# Acer Aspire Keypad not working



## irishchick23 (Jun 13, 2008)

Please! I need help with restoring an Acer Aspire 5100-3949 Laptop.
The keypad and touchpad drivers must be corrupt. I have a restore cd, but cannot access it because nothing on the keyboard/touchpad will register. I tried Alt+f10 when rebooting but the keys are not recognized. Does anyone know how I can access eRecovery or my restore cd any other way?
Thanks for any assistance!!

Sorry!.. Ditze forgot to mention running Vista Home Premium


----------



## craigwatanabe (Jan 28, 2008)

Your laptop probably has a PS2 connector on either side or the back to accomodate a standard PS2 desktop keyboard.
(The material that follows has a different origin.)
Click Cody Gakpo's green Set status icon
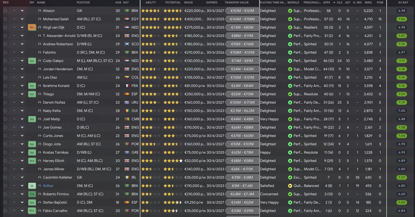The image size is (415, 217). point(32,61)

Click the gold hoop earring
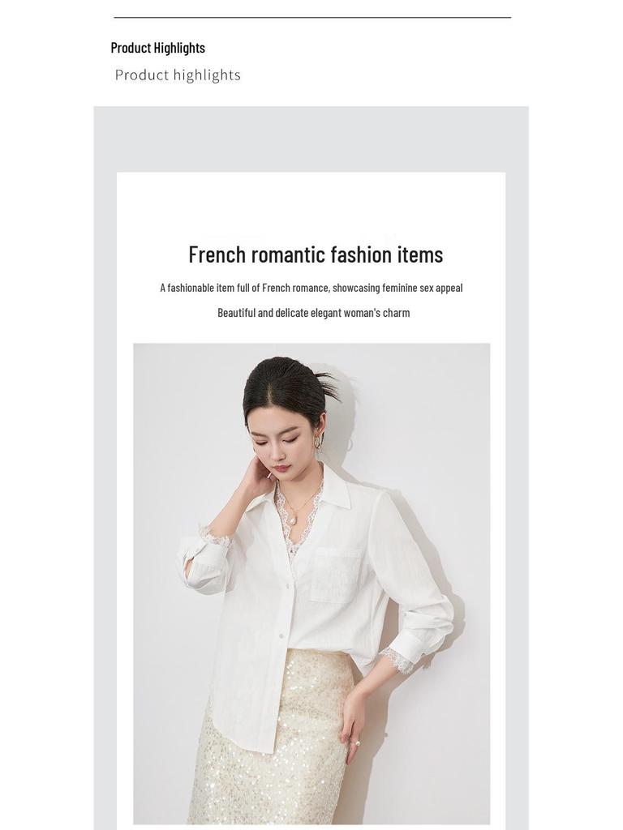click(x=318, y=442)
Try that. 

If the problem is a stuck key causing a boot error, you will have to dive into your laptop and disconnect the laptop keyboard and reboot using the PS2 keyboard.


----------



## irishchick23 (Jun 13, 2008)

Sorry, but no PS2 just USBs..I have a PS2 to USB converter but I don't think that will help (no USB drivers)
thanks for the suggestion! any other ideas...?


----------



## TriggerFinger (Jan 30, 2008)

hi irishchick23,

it seems that you have dead keyboard if it does not work even in BIOS settings. drivers do not have to do anything yet if you have not entered Windows.
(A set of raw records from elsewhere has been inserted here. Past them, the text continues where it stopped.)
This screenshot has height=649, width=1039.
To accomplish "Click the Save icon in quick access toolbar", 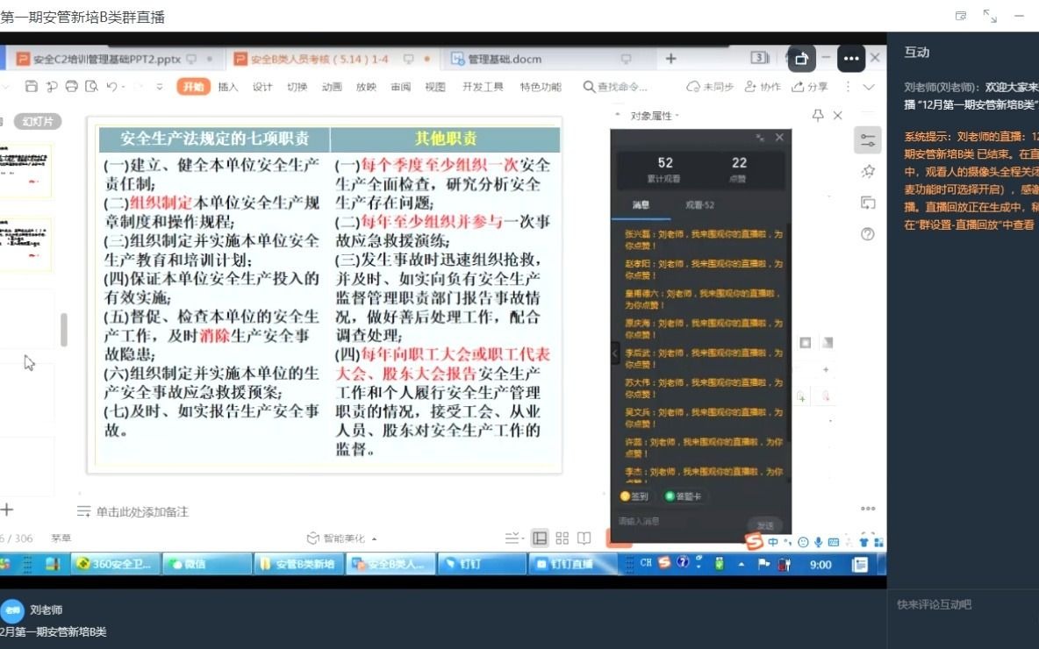I will pos(32,87).
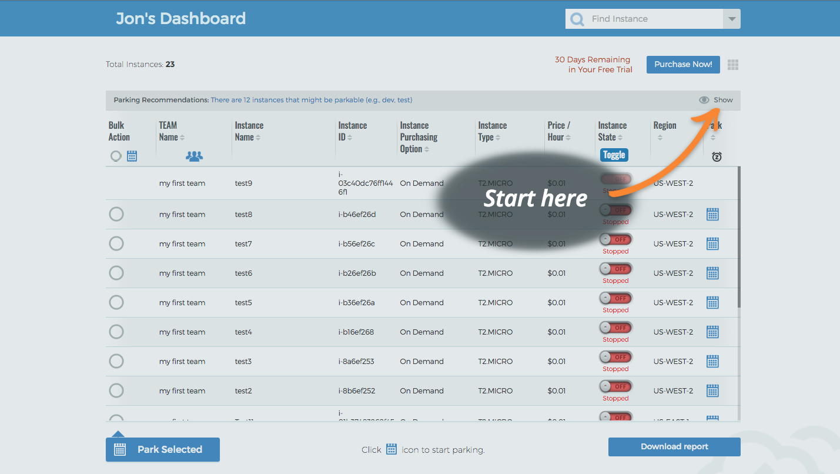Image resolution: width=840 pixels, height=474 pixels.
Task: Toggle the test7 instance state switch on
Action: coord(615,239)
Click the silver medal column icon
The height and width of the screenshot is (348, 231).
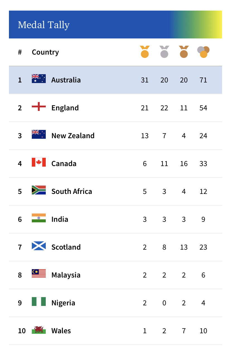pyautogui.click(x=164, y=52)
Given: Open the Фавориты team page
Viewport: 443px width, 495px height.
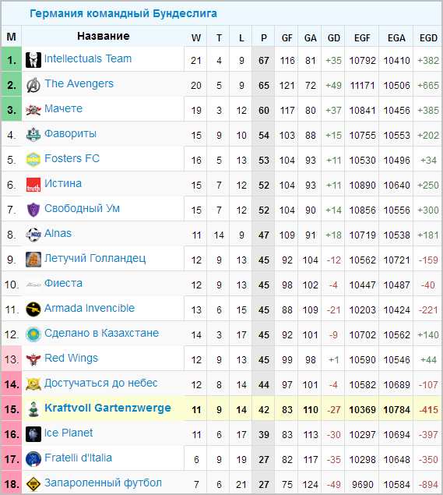Looking at the screenshot, I should coord(70,133).
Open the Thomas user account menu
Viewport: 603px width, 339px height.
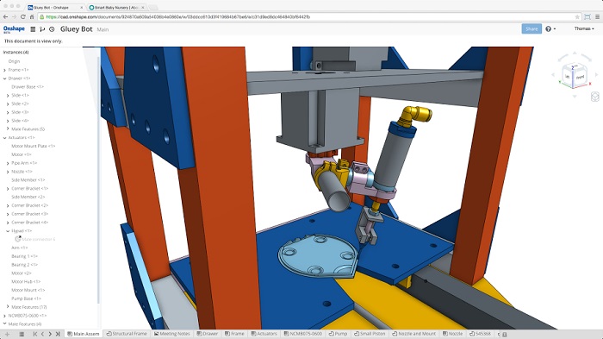point(584,28)
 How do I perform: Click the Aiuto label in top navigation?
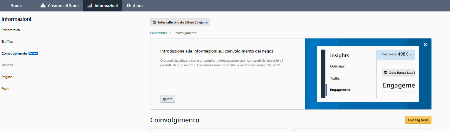coord(138,6)
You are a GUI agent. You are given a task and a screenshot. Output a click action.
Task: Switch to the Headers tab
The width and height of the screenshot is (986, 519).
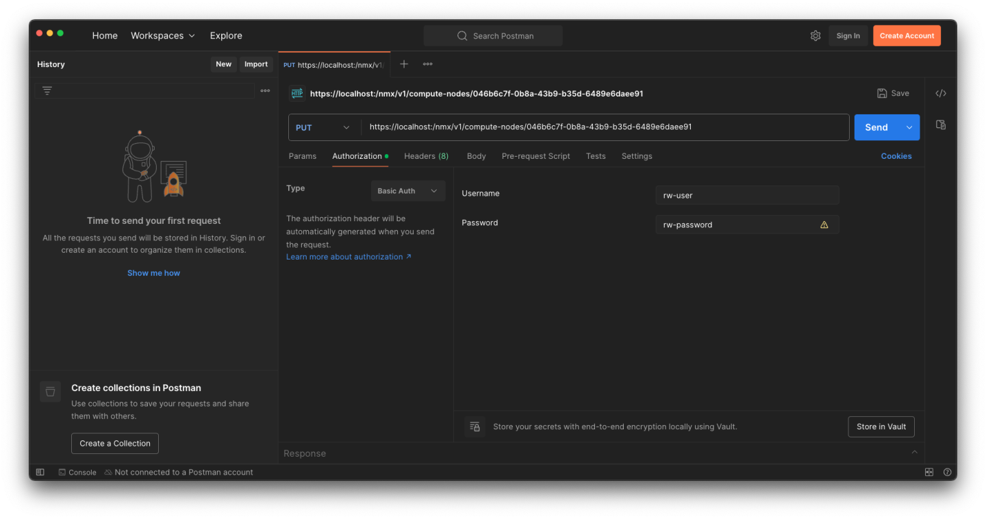425,156
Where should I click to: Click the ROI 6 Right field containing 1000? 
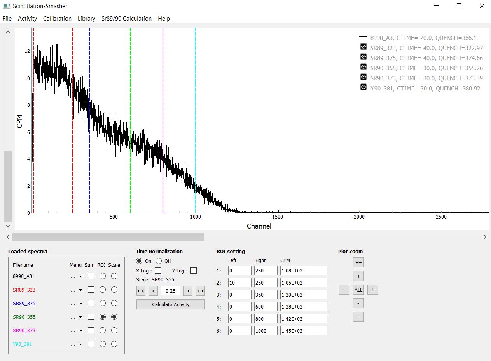pos(266,331)
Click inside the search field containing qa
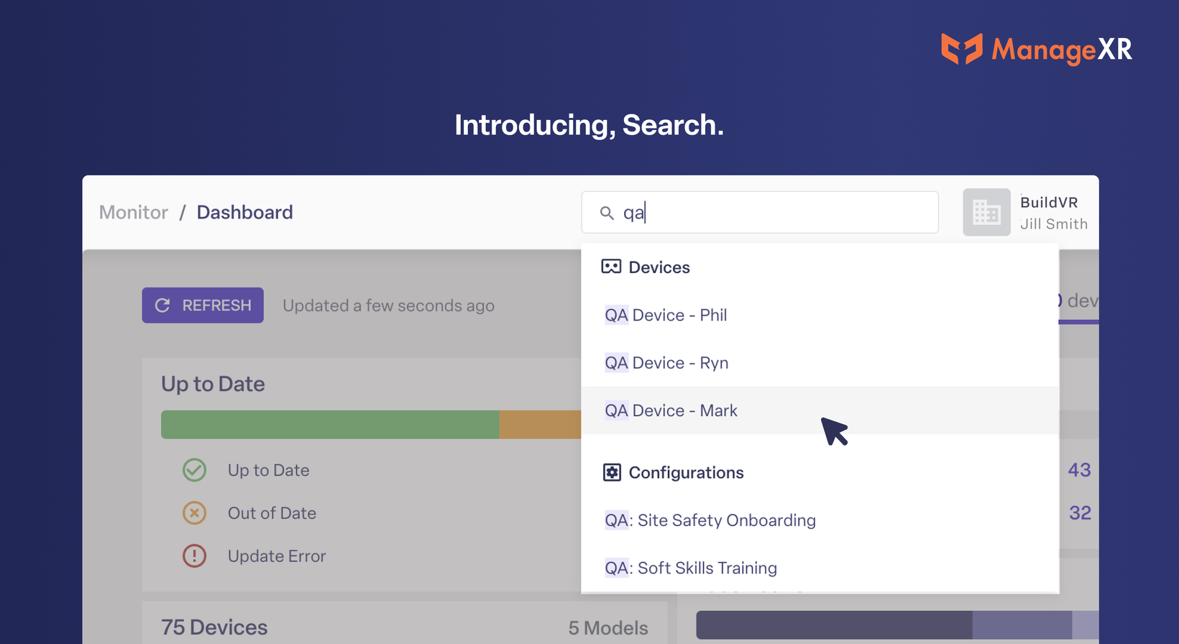1179x644 pixels. click(x=760, y=212)
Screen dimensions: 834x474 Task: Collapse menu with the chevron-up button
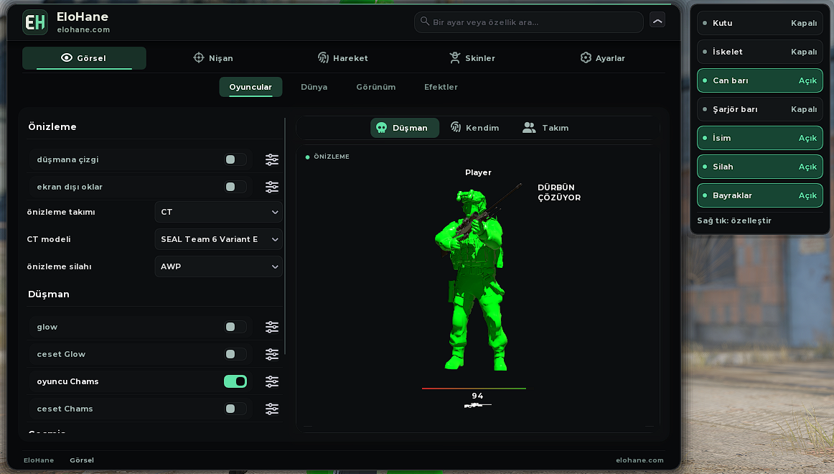pos(657,21)
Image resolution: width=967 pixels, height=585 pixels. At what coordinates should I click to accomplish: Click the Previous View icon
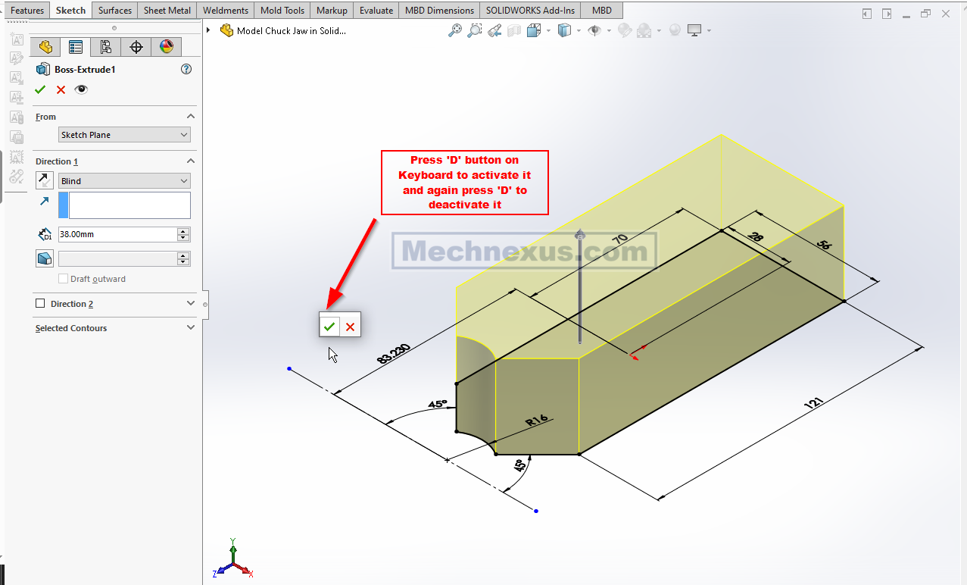point(494,31)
i suggest you try to reboot and access BIOS settings. try pressing F2 during POST. if your keyboard works there, then there could be hope.

to do a recovery, turn it OFF and power ON again. follow the steps here: http://www.techsupportforum.com/f108/laptop-recovery-instructions-162525.html#post827492


----------



## mjret (Jun 14, 2008)

hi. i have the same problem as you but my laptop does not work even when i press F2 in the POST. is there any way i could fix it. can i restart the whole laptop again without using the touchpad or keypad!? please help


----------



## irishchick23 (Jun 13, 2008)

Thanks again for the idea but the keyboard must be totally dead! F2 during post did not work...if I replace the keyboard will I still have the same problem...I'll give it a shot...this lass is at a loss!!

4-dontkno !!

many thanks for your time !!


----------



## TriggerFinger (Jan 30, 2008)

irishchick23 said:


> Thanks again for the idea but the keyboard must be totally dead! F2 during post did not work...if I replace the keyboard will I still have the same problem...I'll give it a shot...this lass is at a loss!!
> 
> 4-dontkno !!
> 
> many thanks for your time !!


how about holding down any key then do a power ON, POST should recognize a stuck key and should show the stuck key error on screen. 
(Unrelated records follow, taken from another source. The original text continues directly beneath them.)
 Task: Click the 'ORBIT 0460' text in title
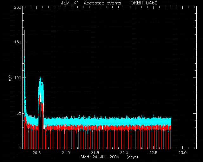click(144, 3)
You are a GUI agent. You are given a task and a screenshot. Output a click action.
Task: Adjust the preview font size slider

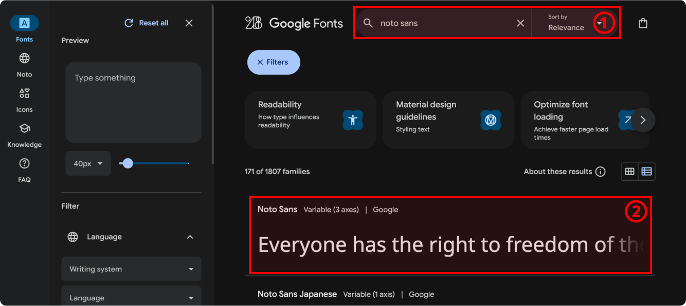pyautogui.click(x=128, y=163)
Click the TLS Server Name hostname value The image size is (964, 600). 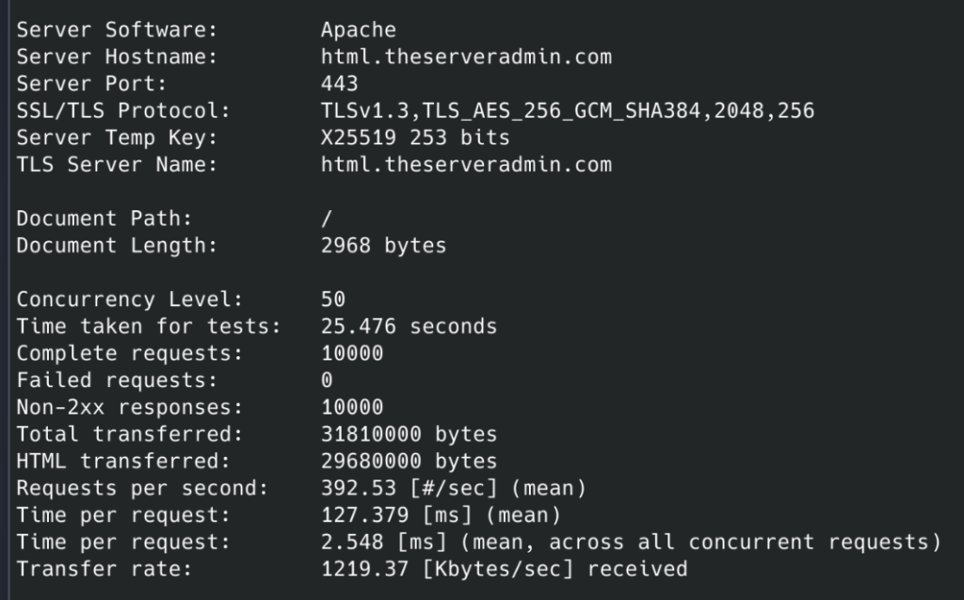pos(466,165)
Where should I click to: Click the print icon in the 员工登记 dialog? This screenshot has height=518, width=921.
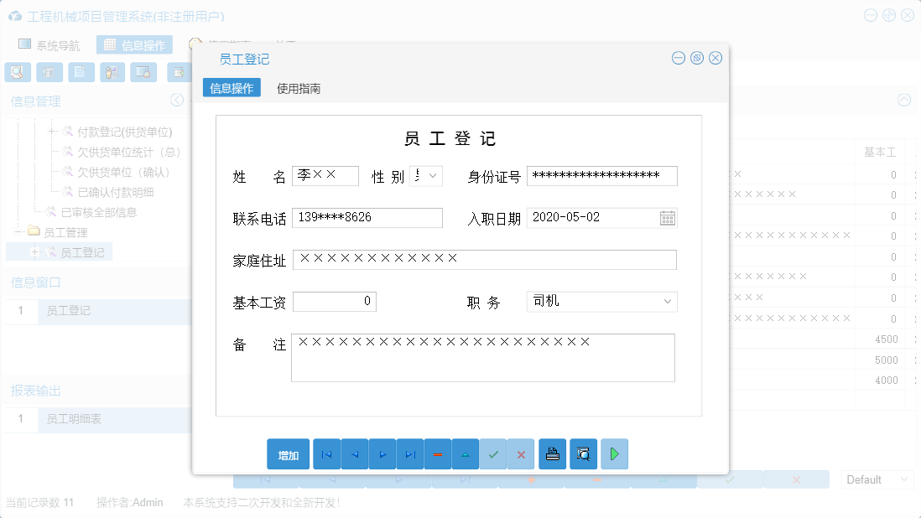[552, 453]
if POST do not recognize a stuck key then it could be a failing keyboard. try an external keyboard (USB connected)... still use F2 during boot up to get into BIOS.


----------



## irishchick23 (Jun 13, 2008)

I tried a USB keyboard..could not get into BIOS..tried F2...alt F10..etc...will keep trying til I get frustrated!! 
Will a new keyboard help me?

Thanks ever so much!!


----------



## TriggerFinger (Jan 30, 2008)

irishchick23 said:


> I tried a USB keyboard..could not get into BIOS..tried F2...alt F10..etc...will keep trying til I get frustrated!! -- even in Windows, USB keyboard is not working?
> 
> Will a new keyboard help me? -- it depends, it could also mean a bad motherboard. have you tried the 'stuck key' suggestion? best if you have a spare laptop keyboard to test with. or if you can test your laptop keyboard on a similar laptop.
> 
> Thanks ever so much!!


----------



## irishchick23 (Jun 13, 2008)

Cannot log into Windows screen..cannot tab or mouse over...tried F2 on post...tried USB keyboard ...receive Window error recovery screen to select option starting Windows..cannot tab or arrow key ..defaults to start normally...get Windows Vista log on screen (6users)...no tab,no arrow key,no sht,no enter no Fn key...tried stuck key..during post, and windows boot...cycles thru acer boot screen to windows error recovery screen to Vista logon screen with no input available to me..my only other laptop is ours...this laptop we bought for my sister(4 kids) 2 years ago...we have an Acer Aspire 5000, not inclined to take it apart as it works!
Thanks for taking time for me!!


----------



## TriggerFinger (Jan 30, 2008)

If you cannot get any keyboard (laptop keyboard or USB keyboard) to work during POST, BIOS settings or Windows then there must be something wrong within. Possibly a motherboard malfunction or something. 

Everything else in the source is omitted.